Zukunft für jugendliche Müllsammler

Die Jugendlichen des Elendsviertels Moqattam sollen Alphabetisierungskurse besuchen dürfen.

Die Müllsammler in Kairo, führen bei Weitem kein einfaches Leben. Insgesamt bestehen acht Müllsiedlungen rund um die Hauptstadt Ägyptens, in denen rund 60.000 Menschen leben. Die Müllsammler sind großteils koptische Christen, die tagtäglich Opfer von Diskriminierung, Anfeindung und Verfolgung ausgesetzt sind. Viele dieser ausgeschlossenen Gesellschaftsgruppe wanderten bereits aus, den Ärmsten Kairos bleibt dies jedoch verwehrt.

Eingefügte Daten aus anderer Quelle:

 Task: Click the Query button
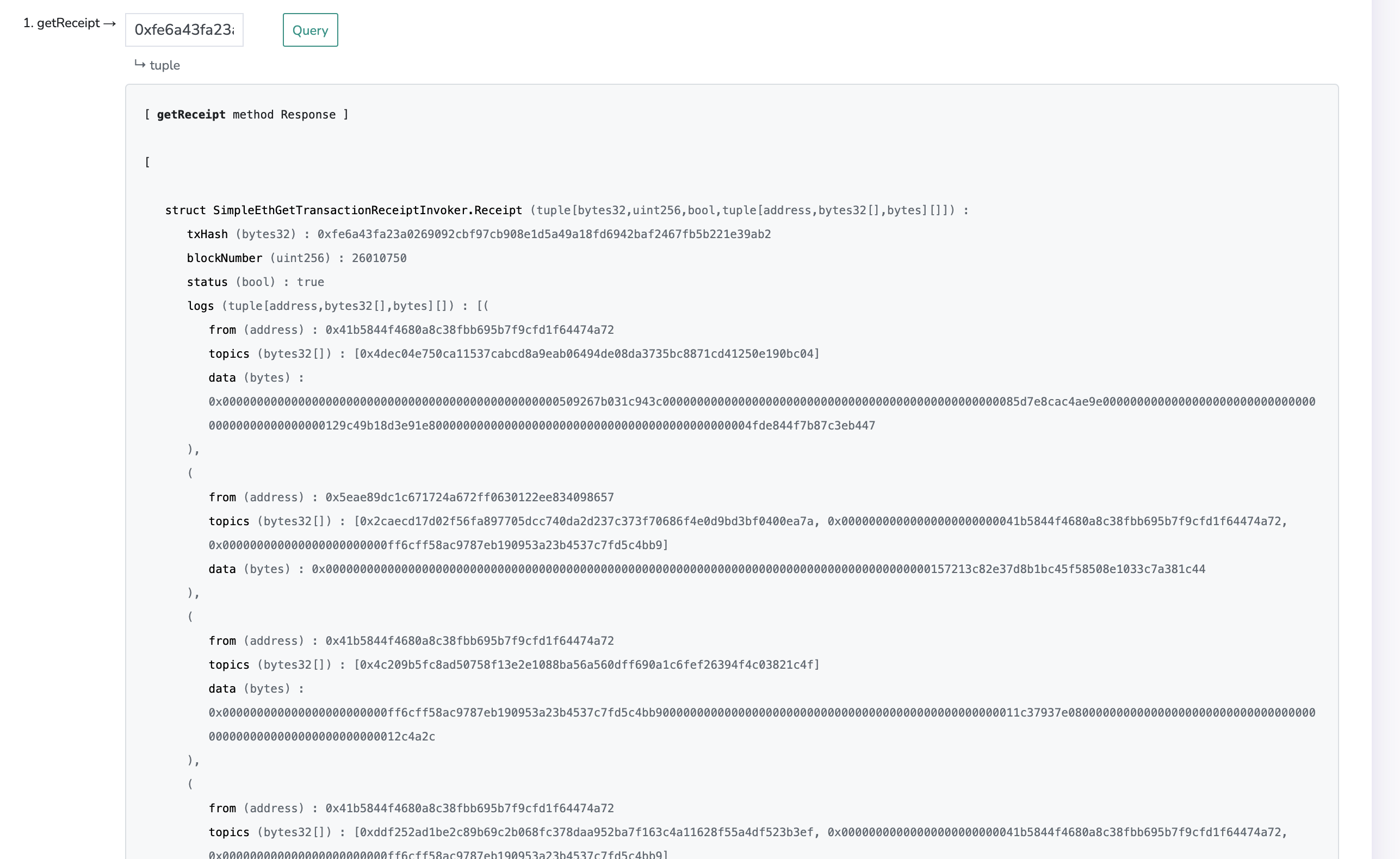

Ihren Lebensunterhalt verdienen diese Menschen mit dem Sammeln, Sortieren und Verwerten von Müll. Dass sie so für die Entsorgung von 50% des täglich anfallenden Abfalls der Metropole sorgen, dankt ihnen jedoch keiner. Aufgrund gesellschaftlicher Diskriminierungen, wird ihnen ihre Existenzsicherung laufend weiter erschwert.

Projektaktivitäten

Die geschätzten 15.000 Müllsammler Moqattams, einer Randsieldung Kairos, leben in prekären Lebensverhältnissen, ohne jegliche Zukunftsperspektiven. Um den Familien hier ein besseres Leben und eine aussichtsreichere Zukunft zu gewähren, bietet der Verein Zabbalin, seit 2011 Projektpartner des Entwicklungshilfeklubs, Alphabetisierungskurse für Jugendliche und Erwachsene.

Um den Müllsammlern ein besseres Leben zu ermöglichen, unterstützt der Entwicklungshilfeklub mit einem Beitrag von 2.400 Euro die Jahregehälter der Lehrkräfte, die zwei Mal wöchentlich zweistündige Alphabetisierungskurse anbieten.